TASK INSTRUCTIONS: Turn the lines from the one containing "At what coordinates" through the one containing "851x376 pixels.", inclusive, into a JSON list of strings, one string per line, leaving out blank lines.

INFORMATION GIVEN:
★ ★ ★ ★ ★ ★ ★

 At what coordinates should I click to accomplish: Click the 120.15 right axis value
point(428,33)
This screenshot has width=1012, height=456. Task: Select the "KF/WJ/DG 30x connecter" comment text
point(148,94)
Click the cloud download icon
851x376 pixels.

★ ★ ★ ★ ★ ★ ★

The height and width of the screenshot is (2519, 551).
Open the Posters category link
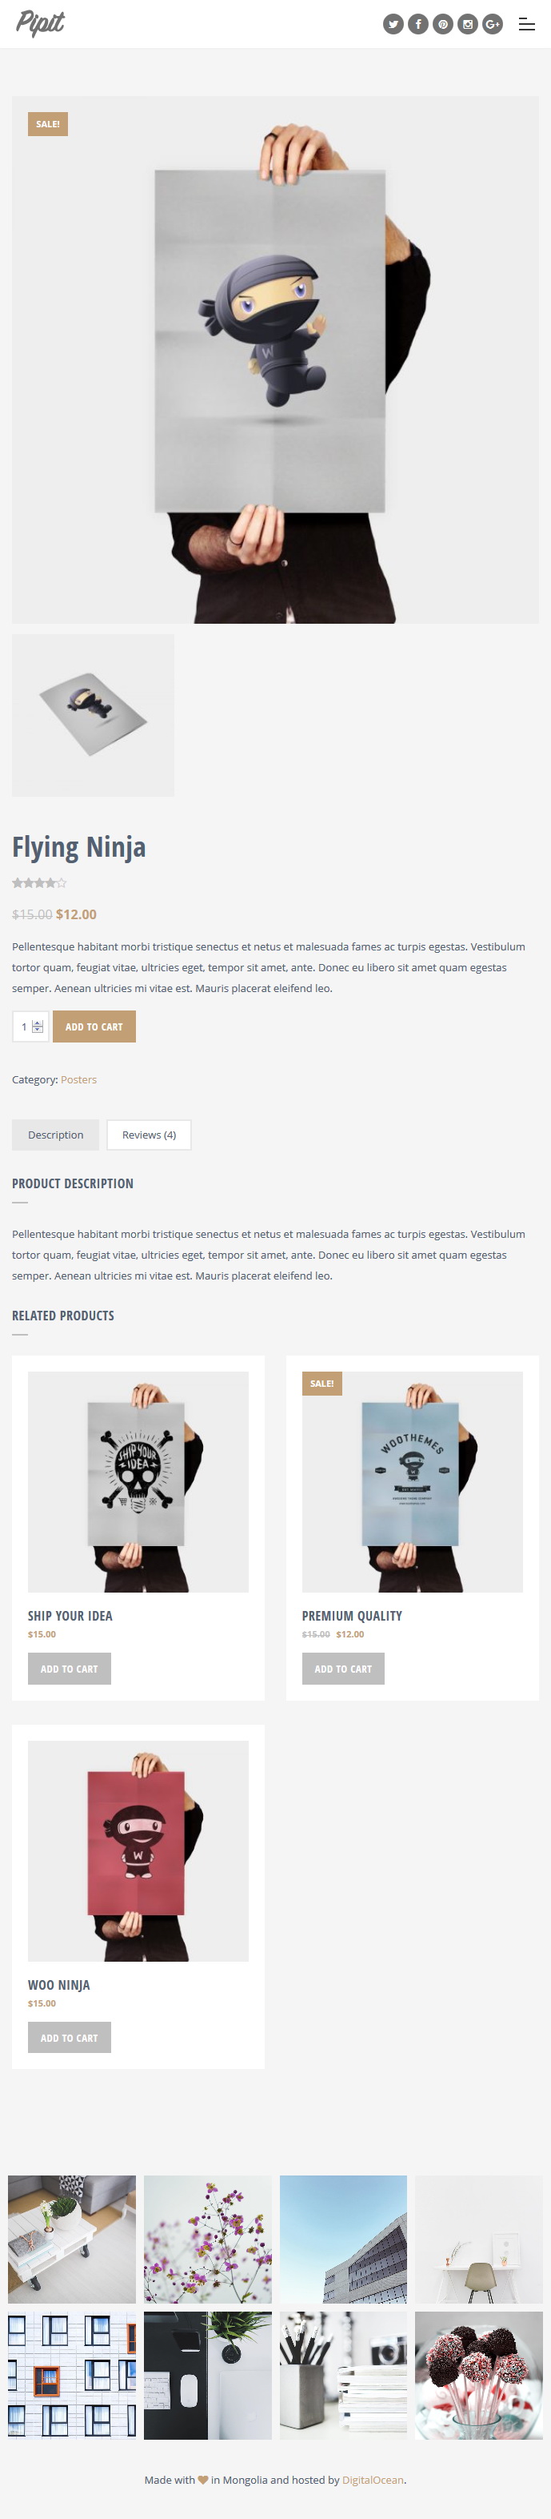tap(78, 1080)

★ ★ ★ ★ ★ ★ ★

SOLUTION TO THIS EXERCISE:
[
  " At what coordinates should I click to accomplish: Click the 120.15 right axis value",
  "point(428,33)",
  "This screenshot has width=1012, height=456. Task: Select the \"KF/WJ/DG 30x connecter\" comment text",
  "point(148,94)",
  "Click the cloud download icon",
  "851x376 pixels."
]